Our exciting careers programme #DMUworks can help you secure a placement through activities such as mock interviews and practice aptitude tests, and you will be assigned a personal tutor to support you throughout your placement.
Film Studies students have gone on to take up internships with BBC Films, Warp Films and others.
Students on our Writing, Reviewing and Film Criticism module (Year One) run a film blog and are set writing commissions by external partners, including Leicester’s Phoenix Square cinema.
#DMUglobal
This is our innovative international experience programme which aims to enrich your studies and expand your cultural horizons — helping you to become a global graduate, equipped to meet the needs of employers across the world.
Recent trips have included attending Cannes Film Festival, WonderCon in LA and conventions in in San Diego.
Graduate careers
The course provides a broad grounding in film history, criticism, practice and industry skills. On graduation, you may use the skills you have gained to pursue a variety of careers in the film and cultural industries or beyond, or go on to study or research at postgraduate level.

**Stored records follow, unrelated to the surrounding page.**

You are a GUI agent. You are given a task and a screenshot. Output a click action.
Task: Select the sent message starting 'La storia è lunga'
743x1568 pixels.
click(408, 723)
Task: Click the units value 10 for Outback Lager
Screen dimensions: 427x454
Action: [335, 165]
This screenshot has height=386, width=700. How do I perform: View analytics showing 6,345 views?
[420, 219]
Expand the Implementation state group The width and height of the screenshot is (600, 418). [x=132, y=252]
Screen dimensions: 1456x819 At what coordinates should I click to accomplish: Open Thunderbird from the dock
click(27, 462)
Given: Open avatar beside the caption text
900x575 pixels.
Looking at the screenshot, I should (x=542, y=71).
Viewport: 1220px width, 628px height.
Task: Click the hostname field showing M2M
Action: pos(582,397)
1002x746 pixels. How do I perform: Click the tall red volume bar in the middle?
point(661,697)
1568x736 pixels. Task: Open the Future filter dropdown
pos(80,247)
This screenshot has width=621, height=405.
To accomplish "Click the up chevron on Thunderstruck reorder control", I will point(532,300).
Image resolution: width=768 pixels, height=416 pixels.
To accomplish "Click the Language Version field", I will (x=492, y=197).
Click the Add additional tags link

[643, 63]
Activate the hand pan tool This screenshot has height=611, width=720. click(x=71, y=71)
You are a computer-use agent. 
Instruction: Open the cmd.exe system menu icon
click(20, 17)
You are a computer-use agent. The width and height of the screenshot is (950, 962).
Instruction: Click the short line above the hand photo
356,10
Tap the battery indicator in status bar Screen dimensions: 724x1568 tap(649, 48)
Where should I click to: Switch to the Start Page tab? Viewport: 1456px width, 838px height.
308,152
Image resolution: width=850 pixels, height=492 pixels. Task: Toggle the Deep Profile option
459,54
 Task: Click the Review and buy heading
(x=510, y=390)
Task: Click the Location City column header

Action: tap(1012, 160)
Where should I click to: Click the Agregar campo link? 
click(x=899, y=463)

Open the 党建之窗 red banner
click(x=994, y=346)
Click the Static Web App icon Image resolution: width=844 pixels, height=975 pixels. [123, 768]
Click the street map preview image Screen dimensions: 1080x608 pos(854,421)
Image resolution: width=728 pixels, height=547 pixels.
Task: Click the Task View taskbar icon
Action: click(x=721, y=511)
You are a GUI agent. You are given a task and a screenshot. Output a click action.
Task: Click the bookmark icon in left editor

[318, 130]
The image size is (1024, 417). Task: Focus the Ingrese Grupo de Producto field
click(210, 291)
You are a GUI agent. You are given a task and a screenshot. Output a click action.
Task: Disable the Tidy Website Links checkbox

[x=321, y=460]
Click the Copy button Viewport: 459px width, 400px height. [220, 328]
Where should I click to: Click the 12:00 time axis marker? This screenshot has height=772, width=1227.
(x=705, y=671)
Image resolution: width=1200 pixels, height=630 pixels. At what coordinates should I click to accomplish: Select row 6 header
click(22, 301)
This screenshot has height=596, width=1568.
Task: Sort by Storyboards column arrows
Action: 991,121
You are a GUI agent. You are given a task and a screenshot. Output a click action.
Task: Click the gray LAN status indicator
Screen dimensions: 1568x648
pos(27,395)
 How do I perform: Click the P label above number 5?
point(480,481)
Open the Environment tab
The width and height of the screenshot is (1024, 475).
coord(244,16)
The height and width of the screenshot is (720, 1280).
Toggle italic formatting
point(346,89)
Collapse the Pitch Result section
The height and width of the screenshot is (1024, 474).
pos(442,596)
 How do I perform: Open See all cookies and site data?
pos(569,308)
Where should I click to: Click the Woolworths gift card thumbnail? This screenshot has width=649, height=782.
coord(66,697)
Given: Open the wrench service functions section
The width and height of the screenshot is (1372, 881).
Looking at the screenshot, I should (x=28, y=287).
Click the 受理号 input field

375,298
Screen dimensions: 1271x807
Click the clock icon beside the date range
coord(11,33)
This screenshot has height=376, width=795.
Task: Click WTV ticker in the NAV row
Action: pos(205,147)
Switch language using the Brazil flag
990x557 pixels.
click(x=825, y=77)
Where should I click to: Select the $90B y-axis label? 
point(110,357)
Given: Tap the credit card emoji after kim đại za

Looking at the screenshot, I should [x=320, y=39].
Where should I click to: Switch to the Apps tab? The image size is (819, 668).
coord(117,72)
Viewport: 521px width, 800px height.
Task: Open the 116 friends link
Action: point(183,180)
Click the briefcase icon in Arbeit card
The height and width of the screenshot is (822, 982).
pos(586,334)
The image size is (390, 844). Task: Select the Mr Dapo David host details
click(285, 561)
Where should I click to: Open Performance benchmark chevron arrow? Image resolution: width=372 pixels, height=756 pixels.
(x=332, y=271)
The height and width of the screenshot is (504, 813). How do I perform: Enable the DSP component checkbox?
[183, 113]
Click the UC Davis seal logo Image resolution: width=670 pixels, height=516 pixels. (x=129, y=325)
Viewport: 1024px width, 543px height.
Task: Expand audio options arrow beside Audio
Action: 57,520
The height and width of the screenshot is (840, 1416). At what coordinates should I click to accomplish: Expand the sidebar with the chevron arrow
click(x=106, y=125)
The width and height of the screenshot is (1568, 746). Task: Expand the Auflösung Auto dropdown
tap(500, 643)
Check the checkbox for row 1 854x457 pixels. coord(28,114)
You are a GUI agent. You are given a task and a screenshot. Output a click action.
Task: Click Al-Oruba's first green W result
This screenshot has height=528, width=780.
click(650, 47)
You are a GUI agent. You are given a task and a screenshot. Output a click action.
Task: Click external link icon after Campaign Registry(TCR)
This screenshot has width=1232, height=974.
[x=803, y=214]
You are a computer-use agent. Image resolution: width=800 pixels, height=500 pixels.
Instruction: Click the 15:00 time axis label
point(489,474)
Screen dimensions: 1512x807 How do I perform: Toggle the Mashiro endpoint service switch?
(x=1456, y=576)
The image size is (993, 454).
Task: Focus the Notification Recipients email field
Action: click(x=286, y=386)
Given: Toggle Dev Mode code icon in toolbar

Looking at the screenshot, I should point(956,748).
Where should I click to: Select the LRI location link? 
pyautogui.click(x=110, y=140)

Over the past five years, graduates have gone on to work for employers such as BBC Films, BBC Sport, FilmFour and Odeon Entertainment. They also work in roles such as film and television production staff and researchers, writers for film news media, public relations writers and executives, film journalists in print and online, including Little White Lies magazine, independent filmmakers and camera-people, commercial managers, and as teachers and academics.
Other students have gone on to work in careers where film is secondary to the graduate skills they have developed, in PR, banking, finance and other fields.
Film Studies is also ideal preparation for further study at DMU, and postgraduate options include the Television Scriptwriting MA and Public Relations MA. Every year, a small number of students join our vibrant postgraduate culture.